■ Exercise goal: Convert every line of the rows below into a JSON list of strings, one string per line, omitting any blank lines.

Records for finding displayed items
((
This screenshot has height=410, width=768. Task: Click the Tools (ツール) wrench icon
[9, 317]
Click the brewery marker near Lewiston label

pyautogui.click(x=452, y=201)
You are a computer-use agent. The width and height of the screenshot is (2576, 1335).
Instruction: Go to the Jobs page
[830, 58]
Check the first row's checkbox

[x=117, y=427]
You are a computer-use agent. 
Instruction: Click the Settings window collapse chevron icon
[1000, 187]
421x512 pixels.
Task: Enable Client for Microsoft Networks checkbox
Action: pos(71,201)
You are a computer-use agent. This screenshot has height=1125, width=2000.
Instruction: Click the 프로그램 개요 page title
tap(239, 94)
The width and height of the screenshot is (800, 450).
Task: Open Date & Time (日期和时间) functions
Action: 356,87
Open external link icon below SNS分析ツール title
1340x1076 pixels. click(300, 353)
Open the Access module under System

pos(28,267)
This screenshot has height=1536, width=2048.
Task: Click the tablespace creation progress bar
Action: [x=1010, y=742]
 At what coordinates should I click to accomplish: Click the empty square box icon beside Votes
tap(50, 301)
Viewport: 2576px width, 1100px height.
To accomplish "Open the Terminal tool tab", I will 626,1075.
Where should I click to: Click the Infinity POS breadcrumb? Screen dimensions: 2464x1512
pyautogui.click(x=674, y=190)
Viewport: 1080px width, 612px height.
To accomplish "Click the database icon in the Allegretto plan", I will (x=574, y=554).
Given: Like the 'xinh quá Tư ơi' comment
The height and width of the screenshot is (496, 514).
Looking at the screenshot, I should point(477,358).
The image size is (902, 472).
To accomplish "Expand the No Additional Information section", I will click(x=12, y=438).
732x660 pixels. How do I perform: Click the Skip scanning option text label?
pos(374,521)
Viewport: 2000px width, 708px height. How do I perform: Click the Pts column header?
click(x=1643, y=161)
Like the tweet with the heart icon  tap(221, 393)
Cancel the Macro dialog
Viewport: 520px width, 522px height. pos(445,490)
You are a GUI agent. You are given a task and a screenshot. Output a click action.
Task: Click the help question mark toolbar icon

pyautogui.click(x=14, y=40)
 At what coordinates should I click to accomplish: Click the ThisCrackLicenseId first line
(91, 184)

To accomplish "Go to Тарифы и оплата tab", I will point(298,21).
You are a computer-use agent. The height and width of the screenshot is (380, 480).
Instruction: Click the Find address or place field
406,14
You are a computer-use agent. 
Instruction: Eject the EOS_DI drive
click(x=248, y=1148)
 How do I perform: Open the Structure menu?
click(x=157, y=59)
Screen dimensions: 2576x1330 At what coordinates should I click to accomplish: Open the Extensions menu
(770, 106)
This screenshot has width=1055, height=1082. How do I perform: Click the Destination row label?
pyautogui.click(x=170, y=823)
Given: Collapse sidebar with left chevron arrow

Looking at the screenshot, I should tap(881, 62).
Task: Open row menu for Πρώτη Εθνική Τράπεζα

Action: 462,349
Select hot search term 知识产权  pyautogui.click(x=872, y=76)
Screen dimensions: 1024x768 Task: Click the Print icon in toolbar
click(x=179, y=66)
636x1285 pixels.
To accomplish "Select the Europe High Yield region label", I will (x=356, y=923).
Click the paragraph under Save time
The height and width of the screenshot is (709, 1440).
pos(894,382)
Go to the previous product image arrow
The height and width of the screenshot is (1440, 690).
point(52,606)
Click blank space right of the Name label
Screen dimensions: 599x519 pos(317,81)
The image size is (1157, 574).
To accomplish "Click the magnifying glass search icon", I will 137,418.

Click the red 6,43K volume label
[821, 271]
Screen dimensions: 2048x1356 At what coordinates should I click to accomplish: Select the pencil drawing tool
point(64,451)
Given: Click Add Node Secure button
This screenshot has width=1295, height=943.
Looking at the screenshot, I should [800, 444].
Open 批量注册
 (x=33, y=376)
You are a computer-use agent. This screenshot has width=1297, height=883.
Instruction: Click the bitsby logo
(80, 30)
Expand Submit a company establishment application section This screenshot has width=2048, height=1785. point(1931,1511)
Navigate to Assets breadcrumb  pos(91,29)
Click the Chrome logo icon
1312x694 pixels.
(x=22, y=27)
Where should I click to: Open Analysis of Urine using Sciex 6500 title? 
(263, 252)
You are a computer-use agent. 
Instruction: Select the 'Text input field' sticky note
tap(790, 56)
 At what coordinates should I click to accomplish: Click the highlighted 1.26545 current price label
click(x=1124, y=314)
))
■ Output for this task:
[
  "This screenshot has height=410, width=768. Task: Click the Tools (ツール) wrench icon",
  "[9, 317]",
  "Click the brewery marker near Lewiston label",
  "pyautogui.click(x=452, y=201)",
  "You are a computer-use agent. The width and height of the screenshot is (2576, 1335).",
  "Instruction: Go to the Jobs page",
  "[830, 58]",
  "Check the first row's checkbox",
  "[x=117, y=427]",
  "You are a computer-use agent. ",
  "Instruction: Click the Settings window collapse chevron icon",
  "[1000, 187]",
  "421x512 pixels.",
  "Task: Enable Client for Microsoft Networks checkbox",
  "Action: pos(71,201)",
  "You are a computer-use agent. This screenshot has height=1125, width=2000.",
  "Instruction: Click the 프로그램 개요 page title",
  "tap(239, 94)",
  "The width and height of the screenshot is (800, 450).",
  "Task: Open Date & Time (日期和时间) functions",
  "Action: 356,87",
  "Open external link icon below SNS分析ツール title",
  "1340x1076 pixels. click(300, 353)",
  "Open the Access module under System",
  "pos(28,267)",
  "This screenshot has height=1536, width=2048.",
  "Task: Click the tablespace creation progress bar",
  "Action: [x=1010, y=742]",
  " At what coordinates should I click to accomplish: Click the empty square box icon beside Votes",
  "tap(50, 301)",
  "Viewport: 2576px width, 1100px height.",
  "To accomplish \"Open the Terminal tool tab\", I will 626,1075.",
  "Where should I click to: Click the Infinity POS breadcrumb? Screen dimensions: 2464x1512",
  "pyautogui.click(x=674, y=190)",
  "Viewport: 1080px width, 612px height.",
  "To accomplish \"Click the database icon in the Allegretto plan\", I will (x=574, y=554).",
  "Given: Like the 'xinh quá Tư ơi' comment",
  "The height and width of the screenshot is (496, 514).",
  "Looking at the screenshot, I should point(477,358).",
  "The image size is (902, 472).",
  "To accomplish \"Expand the No Additional Information section\", I will click(x=12, y=438).",
  "732x660 pixels. How do I perform: Click the Skip scanning option text label?",
  "pos(374,521)",
  "Viewport: 2000px width, 708px height. How do I perform: Click the Pts column header?",
  "click(x=1643, y=161)",
  "Like the tweet with the heart icon  tap(221, 393)",
  "Cancel the Macro dialog",
  "Viewport: 520px width, 522px height. pos(445,490)",
  "You are a GUI agent. You are given a task and a screenshot. Output a click action.",
  "Task: Click the help question mark toolbar icon",
  "pyautogui.click(x=14, y=40)",
  " At what coordinates should I click to accomplish: Click the ThisCrackLicenseId first line",
  "(91, 184)",
  "To accomplish \"Go to Тарифы и оплата tab\", I will point(298,21).",
  "You are a computer-use agent. The height and width of the screenshot is (380, 480).",
  "Instruction: Click the Find address or place field",
  "406,14",
  "You are a computer-use agent. ",
  "Instruction: Eject the EOS_DI drive",
  "click(x=248, y=1148)",
  " How do I perform: Open the Structure menu?",
  "click(x=157, y=59)",
  "Screen dimensions: 2576x1330 At what coordinates should I click to accomplish: Open the Extensions menu",
  "(770, 106)",
  "This screenshot has width=1055, height=1082. How do I perform: Click the Destination row label?",
  "pyautogui.click(x=170, y=823)",
  "Given: Collapse sidebar with left chevron arrow",
  "Looking at the screenshot, I should tap(881, 62).",
  "Task: Open row menu for Πρώτη Εθνική Τράπεζα",
  "Action: 462,349",
  "Select hot search term 知识产权  pyautogui.click(x=872, y=76)",
  "Screen dimensions: 1024x768 Task: Click the Print icon in toolbar",
  "click(x=179, y=66)",
  "636x1285 pixels.",
  "To accomplish \"Select the Europe High Yield region label\", I will (x=356, y=923).",
  "Click the paragraph under Save time",
  "The height and width of the screenshot is (709, 1440).",
  "pos(894,382)",
  "Go to the previous product image arrow",
  "The height and width of the screenshot is (1440, 690).",
  "point(52,606)",
  "Click blank space right of the Name label",
  "Screen dimensions: 599x519 pos(317,81)",
  "The image size is (1157, 574).",
  "To accomplish \"Click the magnifying glass search icon\", I will 137,418.",
  "Click the red 6,43K volume label",
  "[821, 271]",
  "Screen dimensions: 2048x1356 At what coordinates should I click to accomplish: Select the pencil drawing tool",
  "point(64,451)",
  "Given: Click Add Node Secure button",
  "This screenshot has width=1295, height=943.",
  "Looking at the screenshot, I should [800, 444].",
  "Open 批量注册",
  " (x=33, y=376)",
  "You are a computer-use agent. This screenshot has width=1297, height=883.",
  "Instruction: Click the bitsby logo",
  "(80, 30)",
  "Expand Submit a company establishment application section This screenshot has width=2048, height=1785. point(1931,1511)",
  "Navigate to Assets breadcrumb  pos(91,29)",
  "Click the Chrome logo icon",
  "1312x694 pixels.",
  "(x=22, y=27)",
  "Where should I click to: Open Analysis of Urine using Sciex 6500 title? ",
  "(263, 252)",
  "You are a computer-use agent. ",
  "Instruction: Select the 'Text input field' sticky note",
  "tap(790, 56)",
  " At what coordinates should I click to accomplish: Click the highlighted 1.26545 current price label",
  "click(x=1124, y=314)"
]